You'll also need to figure out how to do base64 encoding for the password, which is described in Amos' HOWTO above.  Using perl for that would make it more debianish, since dpkg (or is it apt) depends on perl.

To bad you aren't doing this TTW - you could use the ZImporter :)
http://www.zope.org/Members/tfarrell/ZImporter/
(It even works with 2.4.3 - I just imported an 18MB xml file TTW)
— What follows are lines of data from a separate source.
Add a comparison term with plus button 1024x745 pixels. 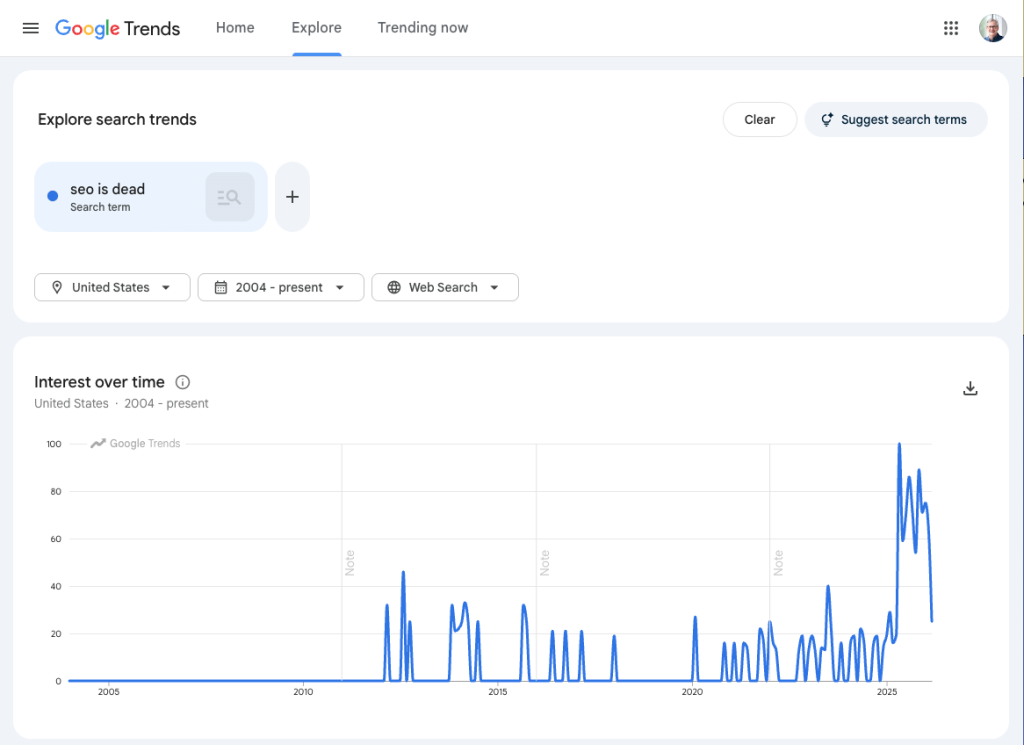(292, 197)
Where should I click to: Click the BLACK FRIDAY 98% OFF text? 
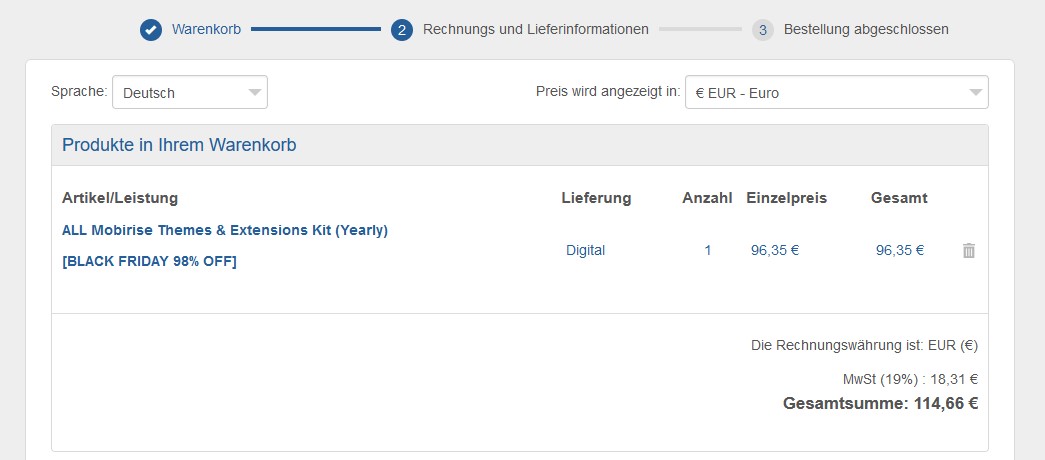[x=150, y=262]
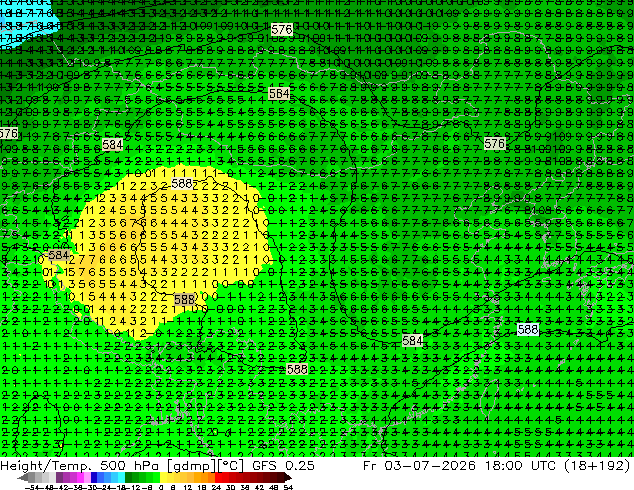Image resolution: width=634 pixels, height=490 pixels.
Task: Click the 584 label on the yellow region's left edge
Action: (59, 255)
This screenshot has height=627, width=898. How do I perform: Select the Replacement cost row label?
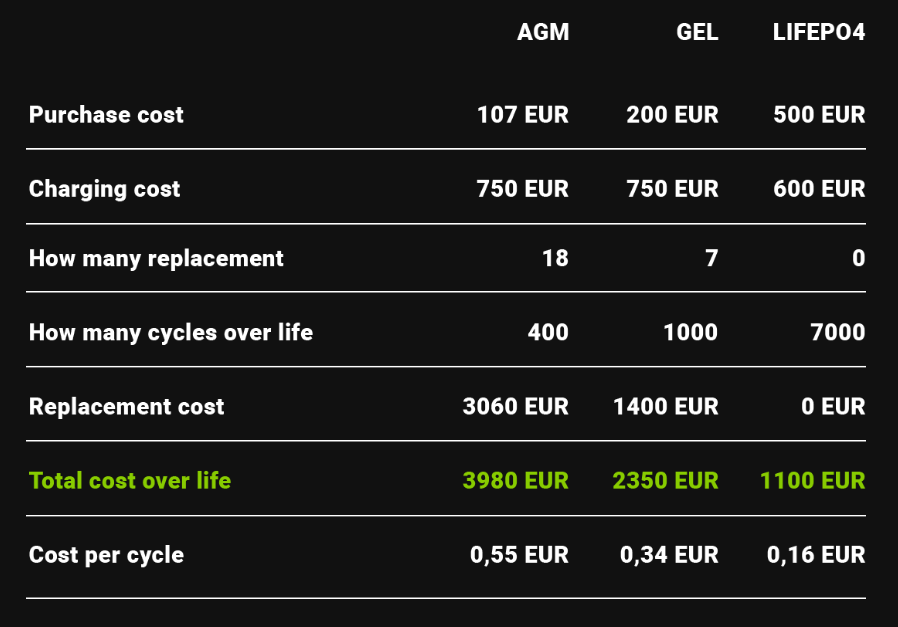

Any method of doing this when zope is not running will need access to the ZODB code in the Zope/lib/python directory, so that will need to be in the python path, unless you choose to rewrite the ZODB access code for scratch :)

A few thoughts.
Troy
--
Troy Farrell
Developer
Entheos Software
mailto:troy@entheossoft.com
http://www.entheossoft.com

> Hello,
> 
> as a Debian maintainer I wonder if there is any clean method to import
> zexp products by a script (not using the import method from a browser).
> The idea is that installing Python products is simple by copying the
> python code to the right place and restart zope.  Works fine in the
> Debian postinst script.
> But what to do with zexp products.  I tried a very dirty hack like
> 
> 
> 
> ZOPEUSER="<place the name of Zope administrator here>"
> PASSWD="<and his password>"
> ## For sure this is insecure.
> ## You should find a secure way using debconf to maintain this!!!!
> 
> IMPORT=<product-name>.zexp
> 
> LC_ALL=en_EN
> 
> HOST=localhost
> PORT=9673
> 
> wget --proxy=off --http-user=${ZOPEUSER} --http-pass=${PASSWD} \
>    
> http://${HOST}:${PORT}/Control_Panel/Products/${prod}/manage_importObject?f
> ile=${IMPORT}
> 
> 
> but I think I really do not have to tell you that this can not be the
> recommended way to go.
> 
> Any other idea?
> 
> Kind regards
> 
>          Andreas.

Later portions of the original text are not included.